Emma Lazarus Federation of Jewish Women's Clubs
- Founded: 1951; 75 years ago
- Dissolved: 1989; 37 years ago
- Type: Nonprofit
- Headquarters: New York City, NY, U.S.

= Emma Lazarus Federation of Jewish Women's Clubs =

U.S. women's organization

The Emma Lazarus Federation of Jewish Women's Clubs (ELF) was a progressive secular Jewish women's organization dedicated to advancing the interests of Jewish women, civil rights, opposing antisemitism and racism, and supporting the State of Israel.

==History==
ELF began as a subdivision of the International Workers Order, growing out of the Emma Lazarus Division of the Women's Division of the Jewish People's Fraternal Order (JFPO).
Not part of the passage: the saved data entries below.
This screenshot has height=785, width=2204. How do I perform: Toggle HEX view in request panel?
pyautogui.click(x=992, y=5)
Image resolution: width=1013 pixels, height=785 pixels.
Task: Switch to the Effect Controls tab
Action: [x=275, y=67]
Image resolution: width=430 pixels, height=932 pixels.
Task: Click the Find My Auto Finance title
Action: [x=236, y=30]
The Emma Lazarus Division was founded in 1944; ELF become an independent organization in 1951 after the JPFO faced legal action after being accused of being a "subversive" organization by the New York Attorney General Nathaniel L. Goldstein. The organization's members were primarily Yiddish-speaking leftist women from immigrant backgrounds. ELF was named after the poet and activist Emma Lazarus. ELF was an officially bilingual English-Yiddish organization.

ELF provided financial support for the Emma Lazarus Day Nursery in Tel Aviv.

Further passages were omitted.